フィルムカメラが売れないと言われるこの時代に、唯一と言っていいほどに、グングンと売り上げをのばしているフィルムカメラがあります。それは、みなさんご存知の「チェキ」。インスタントフィルムカメラです。シャッターを押せば、その場で100%プリントが出てくるチェキは、あらゆる意味で、フィルムカメラ文化の救世主になると思っています。かくいう僕自身も、チェキはもはやメイン機。そんなチェキ復活の仕掛人、富士フイルムの吉村英紀さんに、お話を伺ってきました。

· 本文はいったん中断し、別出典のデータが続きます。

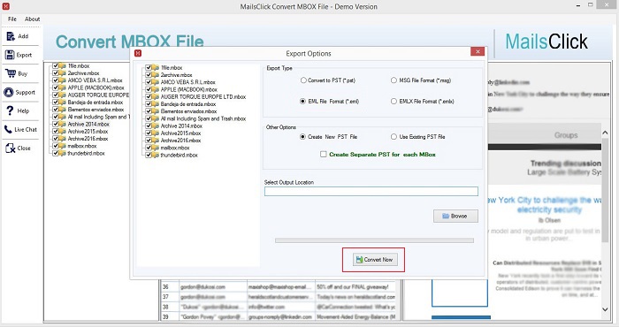The height and width of the screenshot is (327, 619).
Task: Click the Help question mark icon
Action: pyautogui.click(x=10, y=110)
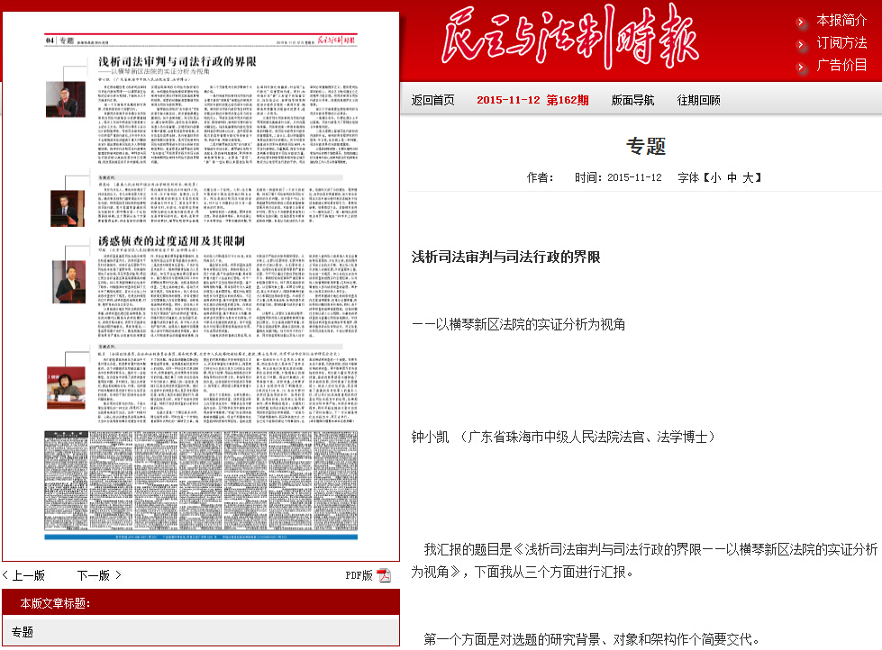882x650 pixels.
Task: Open the 广告价目 advertising rates link
Action: (841, 65)
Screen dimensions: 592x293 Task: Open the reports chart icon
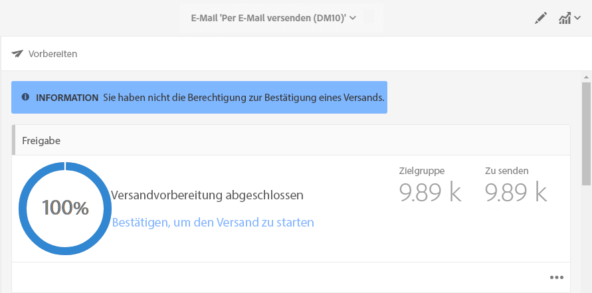565,19
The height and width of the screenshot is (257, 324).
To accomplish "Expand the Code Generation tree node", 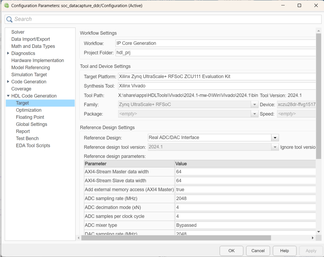I will pos(8,82).
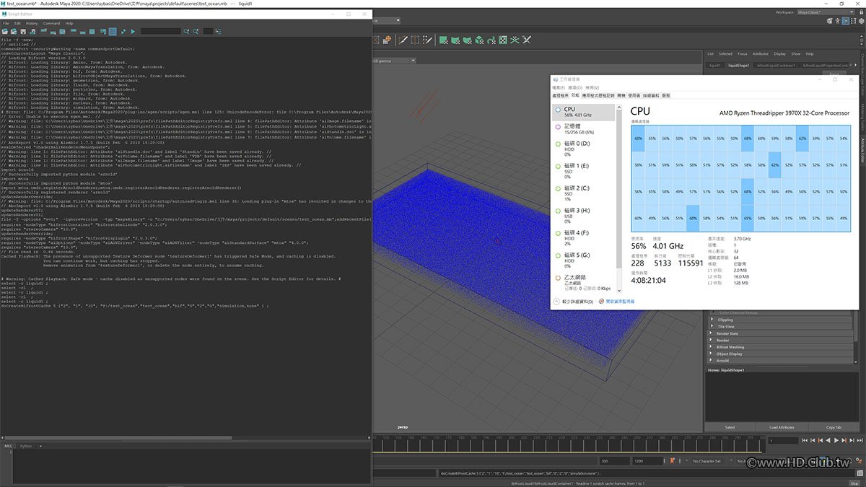Toggle the highlighted Show Line Numbers icon
The image size is (866, 487).
(112, 31)
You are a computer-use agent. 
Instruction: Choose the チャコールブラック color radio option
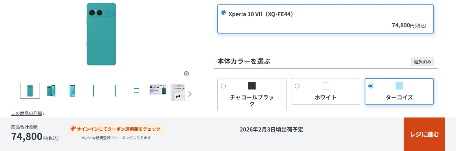(223, 86)
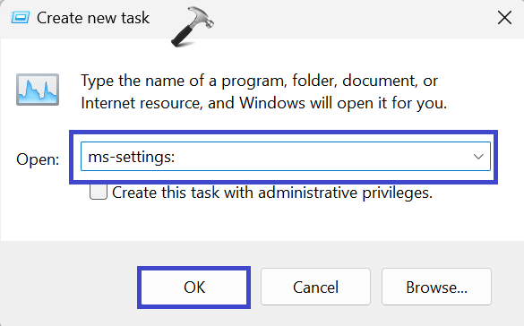Click the empty middle part of the Open combo box
This screenshot has height=326, width=524.
[321, 157]
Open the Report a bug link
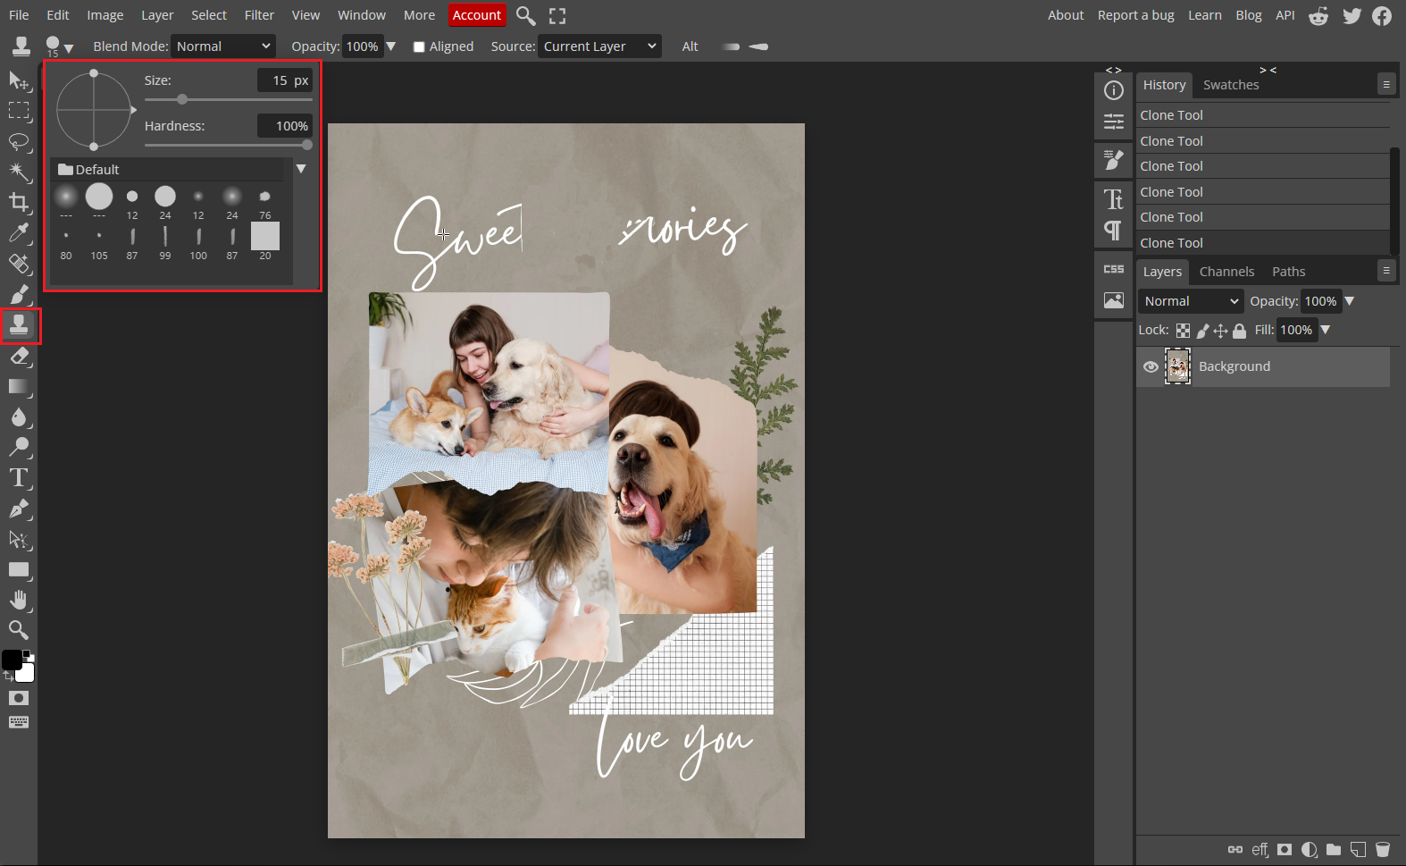 1135,15
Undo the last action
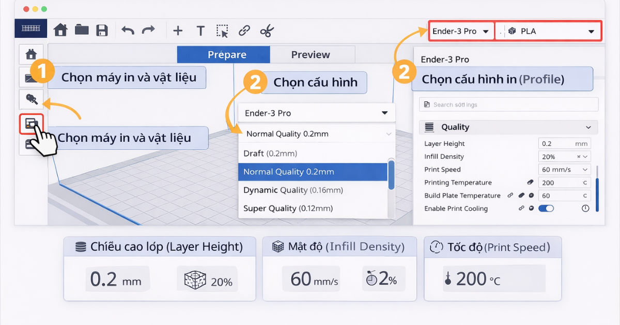Viewport: 620px width, 325px height. point(127,30)
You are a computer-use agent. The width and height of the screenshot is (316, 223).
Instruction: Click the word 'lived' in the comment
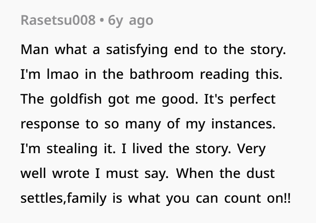[147, 149]
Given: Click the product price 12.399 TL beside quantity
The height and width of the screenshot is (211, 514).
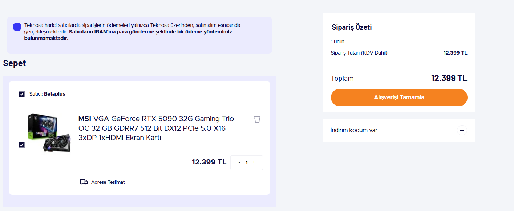Looking at the screenshot, I should tap(209, 162).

藤本   吉村さんと言えば、僕にとっては、雑誌『Re:S』で一緒にスペシャルパッケージをつくらせていただいたり、最近だとホワイトカラーのものをつくられたりと、「NATURA」(富士フイルム製のフィルムカメラ)を広めた人っていう印象が強いです。
     
吉村   お会いしたのがちょうどNATURA CLASSICAを出してちょっと経ったくらいで、担当になったけど、やっぱり思ったように売れてなかったんです。ママターゲットっていうわりには、周りのママ、社員も含めて誰も使ってないじゃんって。そう思ってた頃に、そういう若いママたちや女性をターゲットにしたメディアの人たちに出会って、するとそういうメディアの人たち自身がNATURAを使ってくれていた、しかも「NATURAいいですよね」って言ってくれて。さらには「周りにもそういう子たちがいるし、自分たちもこのカメラを推したい」って。

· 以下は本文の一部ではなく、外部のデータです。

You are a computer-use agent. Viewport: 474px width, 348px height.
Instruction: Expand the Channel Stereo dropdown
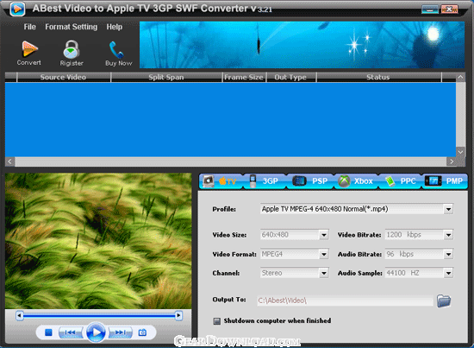(x=324, y=273)

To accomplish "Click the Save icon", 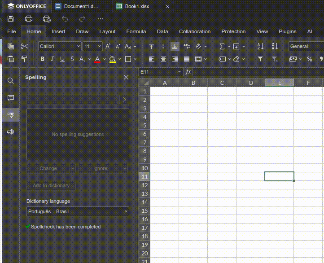I will coord(11,19).
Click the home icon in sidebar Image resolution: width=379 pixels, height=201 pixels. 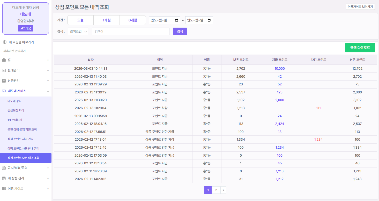pos(4,60)
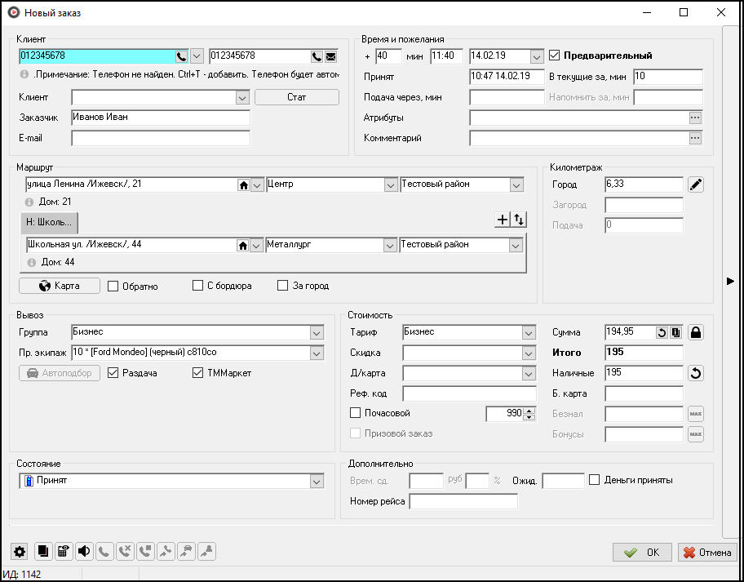Screen dimensions: 744x582
Task: Click the refresh icon next to Наличные
Action: 696,373
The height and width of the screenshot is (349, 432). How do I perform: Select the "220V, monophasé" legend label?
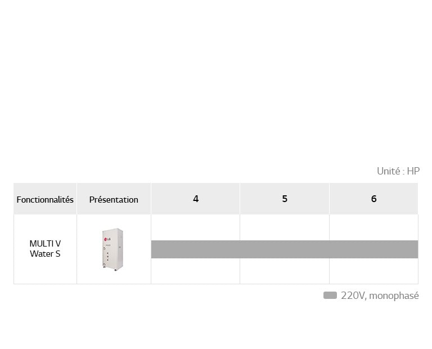click(x=380, y=296)
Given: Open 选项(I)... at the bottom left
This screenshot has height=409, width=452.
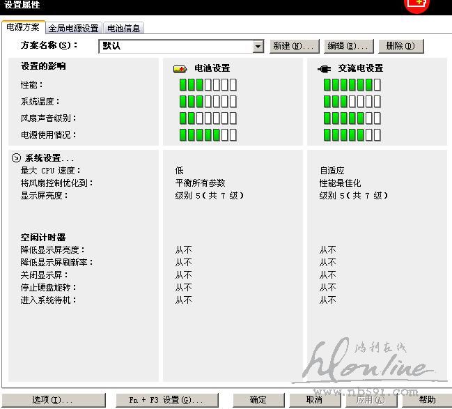Looking at the screenshot, I should pyautogui.click(x=53, y=400).
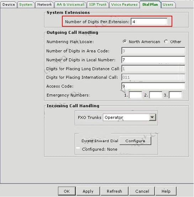Open the FXO Trunks dropdown arrow
This screenshot has width=194, height=197.
coord(152,118)
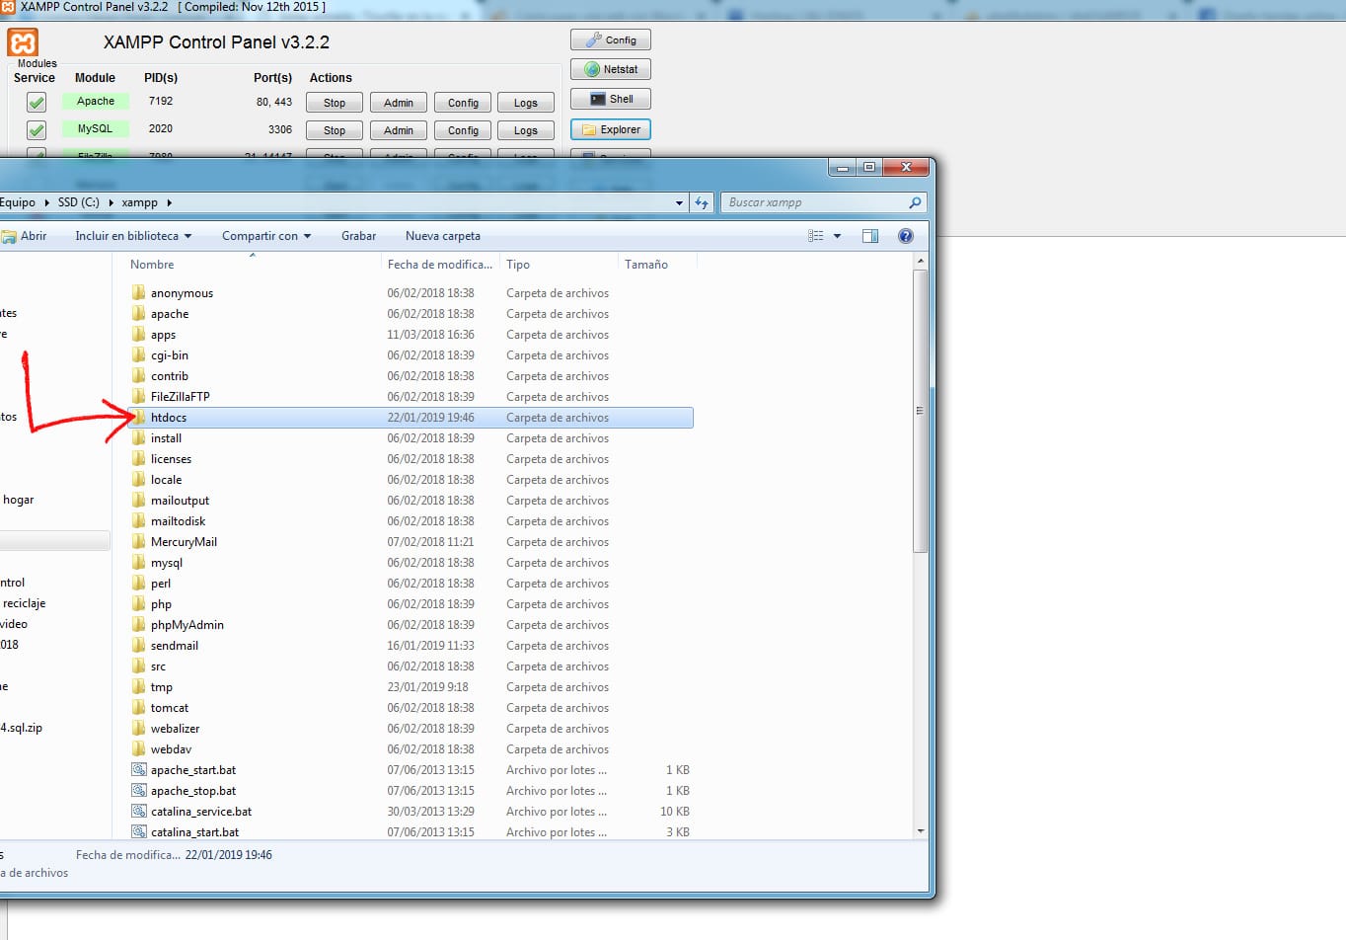Click the XAMPP orange logo icon

(23, 42)
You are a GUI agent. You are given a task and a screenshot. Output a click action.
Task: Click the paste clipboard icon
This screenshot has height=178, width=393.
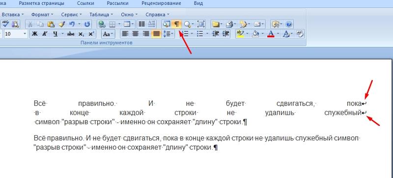(51, 24)
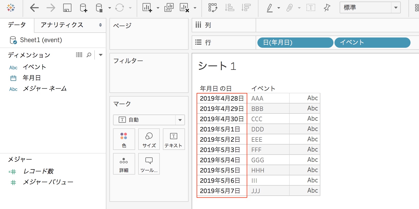Open the 標準 fit dropdown
This screenshot has height=209, width=419.
396,8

で、なんとなく気になっていたカメラ女子とか、そういう風に呼ばれる人たちの存在を強く意識しはじめたんです。ただ、そういうメディアの方にはお会いしたけど、直接のユーザーにはまだ会えてなかったんですよ。ならば一度NATURAのワークショップをやりましょう、って提案をいただいて。それで当日になったら若い子がいっぱい来て、みんなカメラ持ってて。ああ、こんな世界があったんだ! ってリアルに見えてきたんです。

で、休憩時間にみんなで写真を見せあったりしてるんですね。で、それを見てたら、ある女の子の周りに人だかりができてて、ポラロイドかなと思って見たら、チェキだった。撮ったチェキ写真を名刺入れみたいなのに入れて、それを見てみんなもかわいいって言ってて。で、僕も見せてもらったら、今までに見たことがないようなチェキの写真なんですよ。人物じゃなくて、風景を撮ってたりとか、それがハイキーだったりして、これどうやって撮ったんだろう? って。それを見てみんなが騒いでるっていう状況に初めて出くわした。

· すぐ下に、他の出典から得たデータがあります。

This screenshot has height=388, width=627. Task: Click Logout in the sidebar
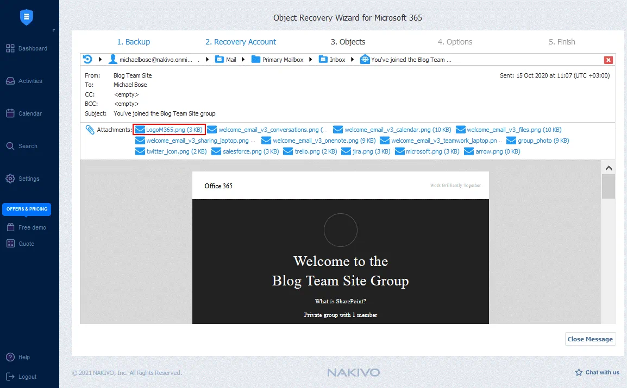coord(21,377)
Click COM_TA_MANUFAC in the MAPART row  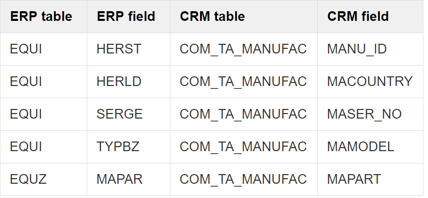click(x=243, y=180)
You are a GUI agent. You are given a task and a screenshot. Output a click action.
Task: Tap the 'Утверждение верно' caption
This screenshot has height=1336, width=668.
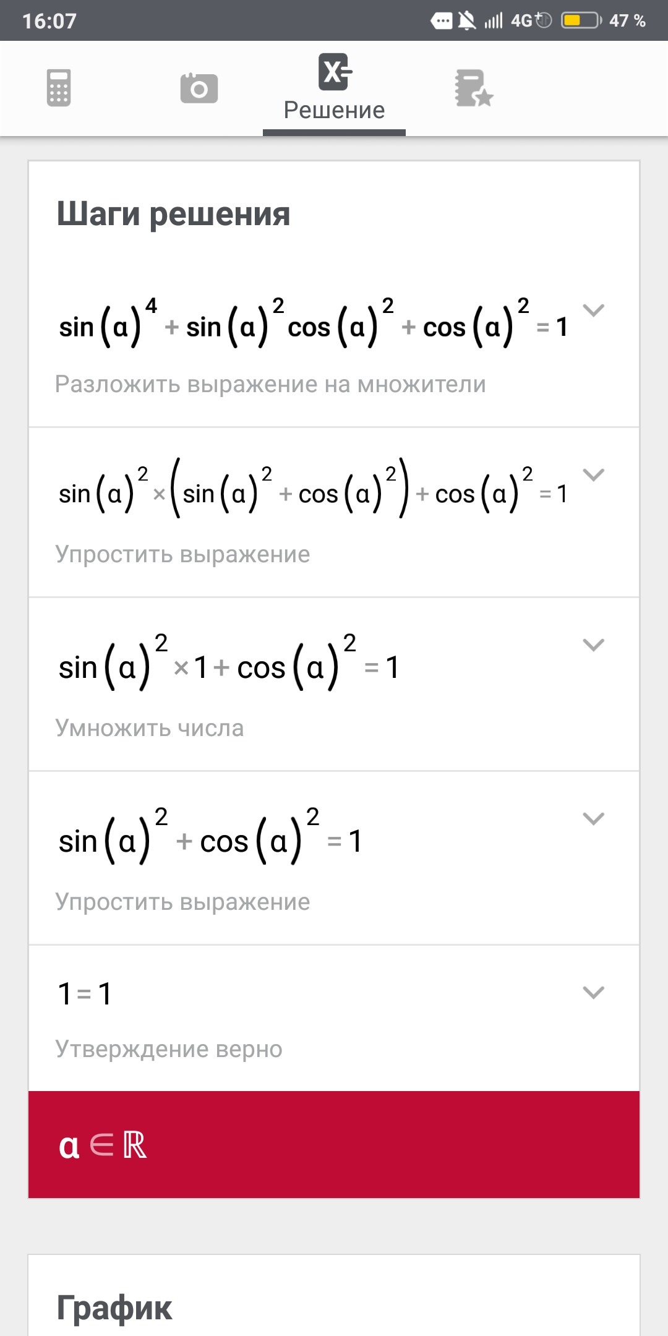[169, 1049]
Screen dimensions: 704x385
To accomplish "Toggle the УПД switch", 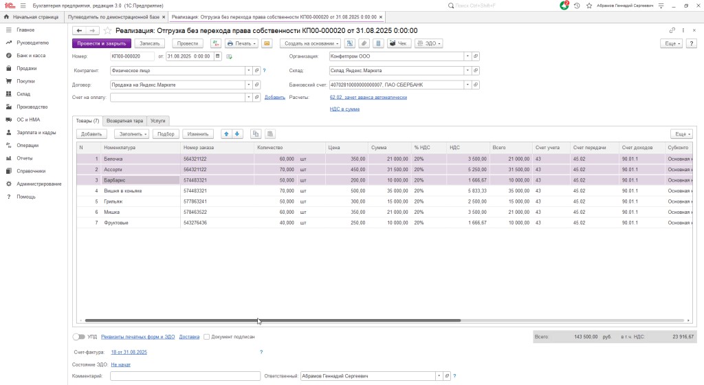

それで、その女の子に会社に来てもらって、チェキの開発にかかわった人たちと小ミーティングをしたんです。そしたら、僕たちにしたら一番安い機種のinstax mini7にものすごく反応してくれて、ぼこっとしたカタチだとか、フィルムを入れるところの蓋を開けると中がジャバラになってたりとか、そういうアナログ感ががいいって。さらに露出を調整するお天気マークをそのとおりに使わずに、わざと露出オーバーにしてハイキーな写真にしてたりとか、そういう使い方ができるんだっていう話でもりあがった。で、ちょうど、翌年がチェキの10周年でもあったんで、mini7の色を変えて何かできないかな? って。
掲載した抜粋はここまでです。